◆ Consigne ◆
Dans le texte sur la cave de Bissey, transformez en liste le paragraphe qui commence par « La cave a également un projet côté salariés » en gardant ses faits principaux.

Ice, trilogie parcellaire, nouvelle cuvée prestige et premium...

La cave de Bissey-sous-Cruchaud est reconnue notamment pour l’excellent rapport qualité-prix de ses crémants de Bourgogne. En 2022 a été lancée la cuvée Ice et il s’en est vendu 3.000 cols depuis le mois d’août. Une nouveauté qui ne passera certainement pas inaperçu au VinExposium et au Wine Paris, salons professionnels auxquels participe la cave de Bissey (tous les 3-5 ans pour VinExposium). Les retombées se concrétisent en achats, notamment côté exports (Europe du Nord, Asie…). « Après le Covid et les problèmes d’autres fournisseurs suite à la récolte 2021, les cartes sont rebattues », motive Julien Guillaume.
Côté vignes aussi, il y a du nouveau avec le recours à la société Viacertis dirigée par Sabine Bombrun, l’ancienne responsable qualité de la cave de Lugny maintenant à son compte, qui les a notamment accompagnés sur la certification Bio de la société idoine. Suite à l’arrivée et à la conversion débutée de deux jeunes coopérateurs, la cave de Bissey réfléchit à suivre ce même exemple. « Le but serait de proposer un ou deux produits Bio comme il y a une petite demande, en débutant sur une seule AOC », lance Jean-Philippe Prétêt qui invite les autres volontaires à se manifester. Cette gamme Bio pourrait être lancée dès 2024. Si le marché Français Bio patine actuellement, il n’en n’est pas de même dans le secteur du vin de Bourgogne et encore moins à l’étranger, même si le label « bas-carbone » monte en puissance et devient concurrent. Dans le même ordre d’idée d’accompagner des jeunes vignerons à s’installer en tant que coopérateur, la cave a mis en place un « nouveau système de rémunération », avec des prix fixes les trois premières années.
La cave a également un projet côté salariés avec une consultante chargée de la qualité de vie au travail. Qui dit salariés heureux, dit pérennisation à l’heure des tensions sur le marché de la main-d’œuvre, et qualité côté production et ventes. La cave compte poursuivre la cuvée Ice et lancer une nouvelle « trilogie parcellaire », une cuvée prestige de chardonnay « boisé » - « en gardant plus longtemps les fûts pour augmenter leurs proportions mais pas de fûts neufs »-, ainsi que des cuvées pour l’export (Domaine des Farons). Un crémant « premium » est dans les tuyaux pour 2026 après des premiers tests d’assemblages depuis cette année.
60 % des ventes de la cave sont réalisées en direct (337.000 cols/an), volume « maintenu en 2022 malgré les ruptures de stocks » mais avec une hausse en valeur de +15 % par rapport à une année comme 2019. Ainsi, le prix moyen bouteille est en hausse de +5 % et même de +13 % depuis l’année 2019 justement (+6 % sur les seules AOC régionales). Le chiffre d’affaires export est en hausse de 14 % à volumétrie identique. La part vendue au négoce fait le chemin inverse mais pèse encore pour 21 %. CHR (5 %) et grossistes (7,5 %) ferment la marche. « On a dû brider et diviser les allocations aux grossistes mais en compensant sur les crémants ».

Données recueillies

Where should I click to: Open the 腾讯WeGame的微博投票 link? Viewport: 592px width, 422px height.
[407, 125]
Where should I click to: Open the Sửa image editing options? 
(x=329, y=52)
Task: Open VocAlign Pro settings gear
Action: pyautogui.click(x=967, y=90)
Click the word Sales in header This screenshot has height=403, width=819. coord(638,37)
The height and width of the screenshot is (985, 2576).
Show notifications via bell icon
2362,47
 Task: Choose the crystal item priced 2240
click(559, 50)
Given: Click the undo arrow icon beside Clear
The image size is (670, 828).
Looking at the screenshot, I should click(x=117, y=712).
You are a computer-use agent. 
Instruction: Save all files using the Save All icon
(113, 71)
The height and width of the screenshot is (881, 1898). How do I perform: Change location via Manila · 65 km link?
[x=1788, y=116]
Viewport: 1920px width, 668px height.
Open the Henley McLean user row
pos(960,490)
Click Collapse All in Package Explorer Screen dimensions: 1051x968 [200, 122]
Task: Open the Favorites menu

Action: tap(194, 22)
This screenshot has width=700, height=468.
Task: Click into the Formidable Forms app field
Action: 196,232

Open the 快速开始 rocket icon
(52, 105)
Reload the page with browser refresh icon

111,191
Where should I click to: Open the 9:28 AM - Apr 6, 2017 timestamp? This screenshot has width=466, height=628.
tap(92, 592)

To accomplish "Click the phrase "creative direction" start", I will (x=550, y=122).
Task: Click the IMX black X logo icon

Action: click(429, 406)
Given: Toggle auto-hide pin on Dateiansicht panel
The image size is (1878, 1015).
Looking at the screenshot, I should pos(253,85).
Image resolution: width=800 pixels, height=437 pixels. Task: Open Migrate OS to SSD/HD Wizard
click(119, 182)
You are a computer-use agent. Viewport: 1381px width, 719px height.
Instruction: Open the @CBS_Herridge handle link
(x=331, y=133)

◆ Réponse ◆
- Projet pour les salariés : une consultante est chargée de la qualité de vie au travail.
- Objectif : des salariés heureux restent dans l'entreprise, malgré les tensions sur le marché de la main-d'œuvre, et contribuent à la qualité de la production et des ventes.
- La cuvée Ice sera poursuivie.
- Une nouvelle « trilogie parcellaire » sera lancée.
- Une cuvée prestige de chardonnay « boisé » est prévue. Les fûts seront gardés plus longtemps pour augmenter leur proportion, sans fûts neufs.
- Des cuvées seront destinées à l'export (Domaine des Farons).
- Un crémant « premium » est prévu pour 2026, après des premiers tests d'assemblage menés depuis cette année.